W świecie, w którym podróżowanie samolotem stało się codziennością, recenzje i feedback od pasażerów mogą stanowić o reputacji każdej linii lotniczej. Ryanair, irlandzki przewoźnik niskobudżetowy, budzi mieszane uczucia i od lat zbiera ogromną ilość skrajnych komentarzy.
W tej sytuacji do gry wkroczył Ryan Trahan, amerykański influencer znany z podejmowania niecodziennych wyzwań. Jego najnowsza przygoda? Próba obalenia lub potwierdzenia najstraszniejszych internetowych opinii o Ryanair.

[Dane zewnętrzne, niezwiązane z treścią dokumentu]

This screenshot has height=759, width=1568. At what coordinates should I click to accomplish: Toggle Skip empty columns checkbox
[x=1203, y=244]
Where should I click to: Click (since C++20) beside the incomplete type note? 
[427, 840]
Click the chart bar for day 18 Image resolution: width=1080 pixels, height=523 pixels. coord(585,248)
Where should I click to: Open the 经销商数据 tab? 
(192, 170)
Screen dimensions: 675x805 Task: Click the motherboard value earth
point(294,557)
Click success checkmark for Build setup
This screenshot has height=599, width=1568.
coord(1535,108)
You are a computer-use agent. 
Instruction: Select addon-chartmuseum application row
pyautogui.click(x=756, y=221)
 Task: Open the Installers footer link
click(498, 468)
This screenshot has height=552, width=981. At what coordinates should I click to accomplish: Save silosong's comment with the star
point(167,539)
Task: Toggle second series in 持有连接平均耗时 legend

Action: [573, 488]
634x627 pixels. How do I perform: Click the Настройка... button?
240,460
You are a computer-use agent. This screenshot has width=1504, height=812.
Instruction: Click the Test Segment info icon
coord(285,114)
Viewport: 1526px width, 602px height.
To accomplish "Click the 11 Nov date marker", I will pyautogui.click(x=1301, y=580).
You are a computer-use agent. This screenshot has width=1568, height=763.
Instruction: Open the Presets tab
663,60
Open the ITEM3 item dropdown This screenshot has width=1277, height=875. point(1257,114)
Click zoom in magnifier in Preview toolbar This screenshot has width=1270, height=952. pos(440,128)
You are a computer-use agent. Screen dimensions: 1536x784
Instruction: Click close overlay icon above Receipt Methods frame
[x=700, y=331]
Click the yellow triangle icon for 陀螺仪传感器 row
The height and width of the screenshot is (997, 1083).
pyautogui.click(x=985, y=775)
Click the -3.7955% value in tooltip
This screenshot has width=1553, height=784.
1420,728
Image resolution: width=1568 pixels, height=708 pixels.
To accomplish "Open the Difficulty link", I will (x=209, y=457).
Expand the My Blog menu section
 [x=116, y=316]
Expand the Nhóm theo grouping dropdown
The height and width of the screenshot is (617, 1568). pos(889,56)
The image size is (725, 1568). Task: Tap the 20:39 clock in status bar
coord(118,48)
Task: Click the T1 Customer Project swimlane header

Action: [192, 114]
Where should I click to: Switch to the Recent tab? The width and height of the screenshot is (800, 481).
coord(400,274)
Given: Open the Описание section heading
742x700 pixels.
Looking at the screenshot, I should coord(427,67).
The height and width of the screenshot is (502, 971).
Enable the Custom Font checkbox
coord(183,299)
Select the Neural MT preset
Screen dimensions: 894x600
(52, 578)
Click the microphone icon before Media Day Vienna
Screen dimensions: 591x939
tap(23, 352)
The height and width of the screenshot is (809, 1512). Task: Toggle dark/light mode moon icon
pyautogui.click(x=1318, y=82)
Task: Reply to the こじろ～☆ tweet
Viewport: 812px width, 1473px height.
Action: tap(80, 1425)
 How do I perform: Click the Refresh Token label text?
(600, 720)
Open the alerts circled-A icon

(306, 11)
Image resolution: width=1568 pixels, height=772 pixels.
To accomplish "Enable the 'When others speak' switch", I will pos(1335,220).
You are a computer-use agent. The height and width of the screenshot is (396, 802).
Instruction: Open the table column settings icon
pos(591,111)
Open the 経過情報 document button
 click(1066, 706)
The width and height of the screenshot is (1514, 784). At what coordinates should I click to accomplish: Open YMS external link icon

Ryan rozpoczął swoją przygodę, przeglądając najgorsze, jednogwiazdkowe recenzje Ryanaira. Jak przyznał w filmie na YouTube, który zdobył ponad 10 milionów wyświetleń, nigdy nie widział tak przerażających opinii.
Dalsza część artykułu pod materiałem wideo
Przeczytałem rzeczy o odpadających drzwiach i pilotach lądujących w złych krajach, było tego mnóstwo - relacjonował influencer w swoim nagraniu.
Mimo tak negatywnych opinii, linie Ryanair zyskują na popularności i ich akcje idą w górę, co dla Ryana stanowiło zagadkę.
Podczas swojego filmu, Ryan zacytował między innymi recenzję pasażera, który porównał turbulencje do "bycia rzucanym w pralce". Inny klient skarżył się, że po błędzie pilota wylądował w innym kraju. "Czy naprawdę tak wygląda lot z Ryanair?" - zastanawiał się Trahan.
Czytaj także: Ryanair tnie siatkę połączeń. Ucierpi też Polska
Kolejną rzeczą, którą Ryan postanowił przetestować, była reakcja Ryanaira na skargi w social mediach.
Są słynni z tego, jak odpowiadają ludziom na ich problemy, śmiejąc się z nich - przyznał Ryan. Aby to sprawdzić, opublikował na X (dawniej Twitterze) zdjęcie przed swoim lotem, z prośbą o komplement. Odpowiedź przewoźnika nadeszła szybko: "Ależ jesteś potrzebujący!" - napisały linie, potwierdzając swoją reputację w kwestii ciętego humoru.
Ryanair obroniony?
Po bezpiecznym lądowaniu, Ryan z ulgą przyznał, że większość negatywnych recenzji nie znalazła odzwierciedlenia w jego doświadczeniu. "Ryanair właśnie odzyskało swoją dobrą reputację" - stwierdził, wyrażając satysfakcję z przebytej podróży.
Film Ryana zyskał szerokie uznanie – zebrał ponad 15 tysięcy komentarzy. Jedna osoba napisała: "Uwielbiam, że ryzykujesz swoje życie dla nas." Inny widz przyznał: "Podróż Ryanairem za te pieniądze to nic wielkiego, więc nie masz prawa narzekać."
Chociaż dla wielu Ryanair wciąż pozostaje synonimem taniej, ale niekoniecznie komfortowej podróży, Ryan Trahan pokazał, że nie zawsze trzeba podążać za najczarniejszymi opiniami w internecie.